Pakistan & the Limits of the Bush Doctrine

U.S. government officials continue to limit the Bush Doctrine. Recently, some have pointed out that the U.S. would likely only attack Pakistan if the threat is nearly certain -- and if Islamabad agrees to the strike.

The Washington Post story of July 26 (by Walter Pincus and Joby Warrick) is illustrative:
R. Nicholas Burns, the State Department's undersecretary for political affairs, suggested that a unilateral strike would be a last resort.

"Given the primacy of the fight against al-Qaeda and Osama bin Laden, if we have in the future certainty of knowledge, then of course the United States would always have the option of taking action on its own," Burns said during questioning before the Senate Foreign Relations Committee. "But we prefer to work with the Pakistani forces, and we, in most situations -- nearly every situation -- do work with them."
Pakistan's Foreign Ministry continues to be strongly opposed to an American military strike:
"We have stated in the clearest terms that any attack inside our territory would be unacceptable," the ministry said in a formal statement released Tuesday in Islamabad.
In a separate story from the July 31 Post, David Ignatius finds a former CIA officer who wants the CIA to mount a covert effort against Pakistan -- just as it previously did in Afghanistan.
[Henry Crumpton argues that] The right model for a Waziristan campaign is the CIA-led operation in Afghanistan, not the U.S. military invasion of Iraq. Teams of CIA officers and Special Forces soldiers are best suited to work with tribal leaders, providing them weapons and money to fight an al-Qaeda network that has implanted itself brutally in Waziristan through the assassination of more than 100 tribal leaders during the past six years. It would be better to conduct such operations jointly with Pakistan, but if the government of Gen. Pervez Musharraf can't or won't cooperate, the United States should be prepared to go it alone, Crumpton argues.

"The United States has an obligation to defend itself and its citizens," says Crumpton. "We either do it now, or we do it after the next attack."

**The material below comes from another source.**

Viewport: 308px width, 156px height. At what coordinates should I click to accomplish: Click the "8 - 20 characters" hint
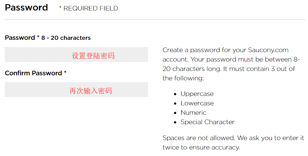[x=66, y=38]
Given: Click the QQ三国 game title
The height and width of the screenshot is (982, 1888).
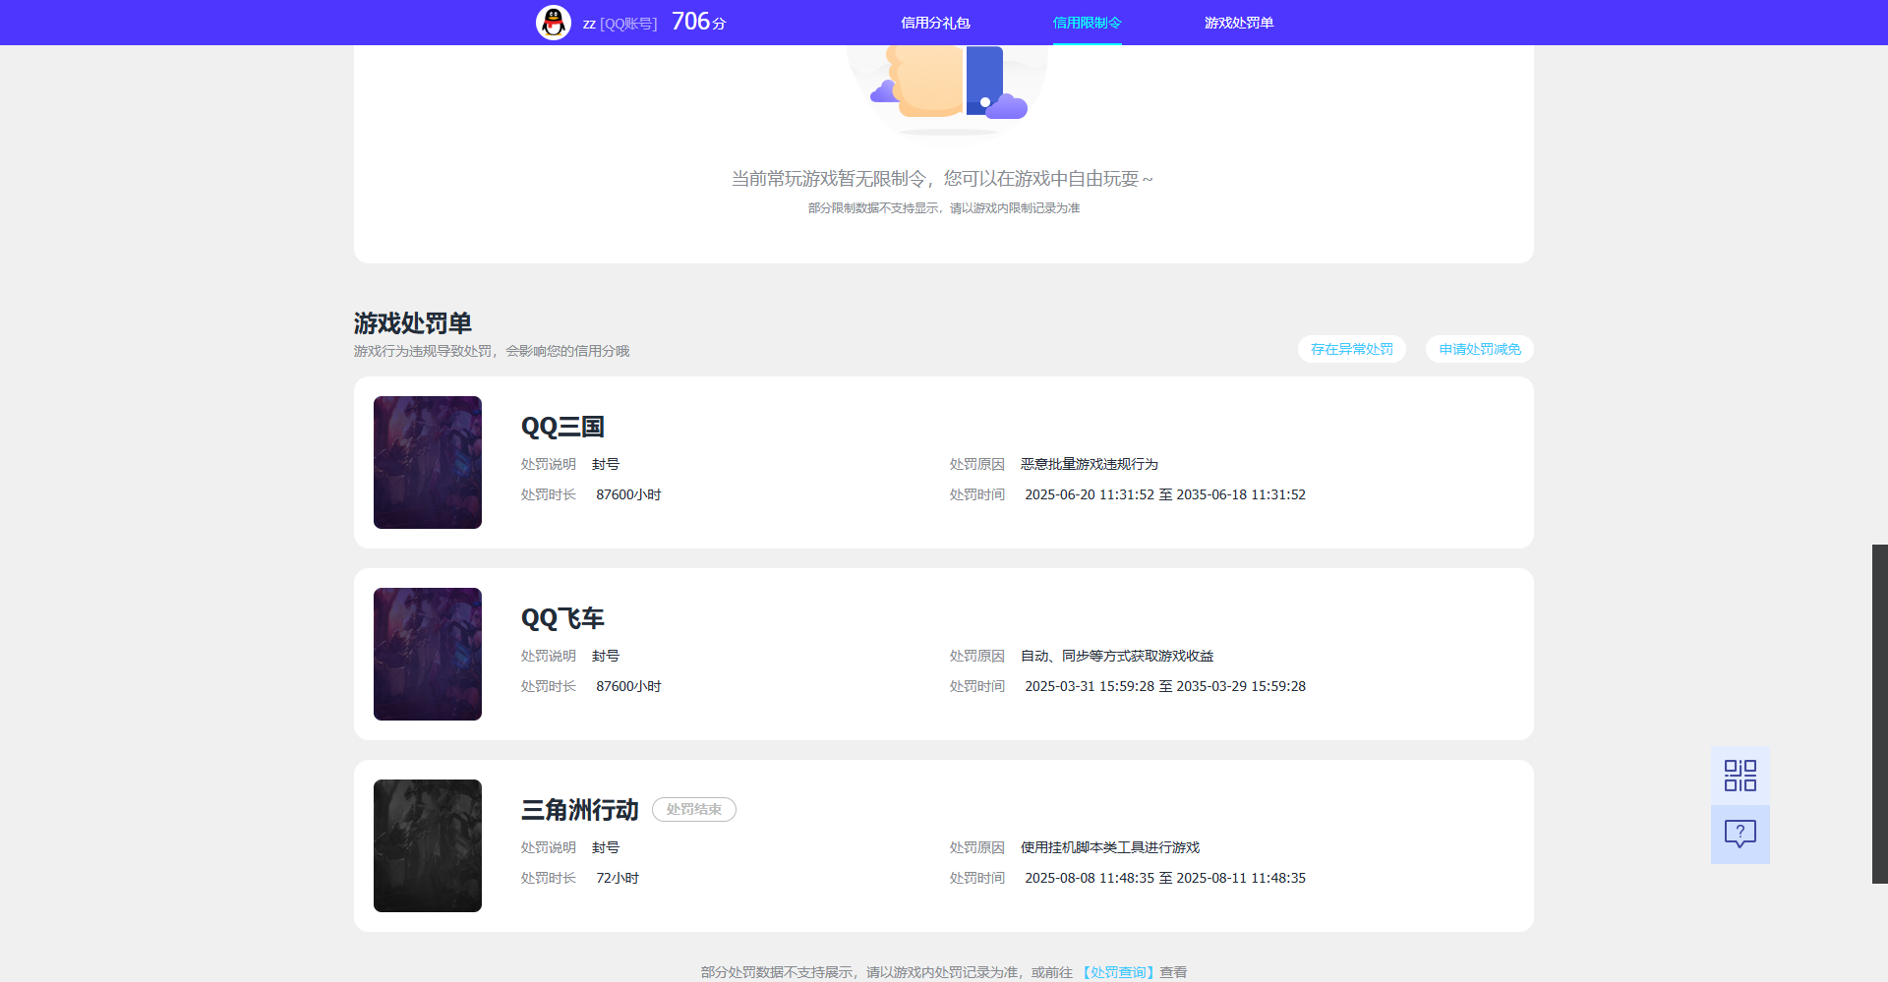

Crumpton proposed a detailed plan last year for rolling up these sanctuaries, which he called the Regional Strategic Initiative. It would combine economic assistance and paramilitary operations in a broad counterinsurgency campaign. In Waziristan, U.S. and Pakistani operatives would give tribal warlords guns and money, to be sure, but they would coordinate this covert action with economic aid to help tribal leaders operate their local stone quarries more efficiently, say, or install windmills and solar panels to generate electricity for their remote mountain villages.
Ignatius wants to see a plan somewhat like JFK's "Alliance for Progress" in Latin America -- but he clearly wants to act now, rather than later.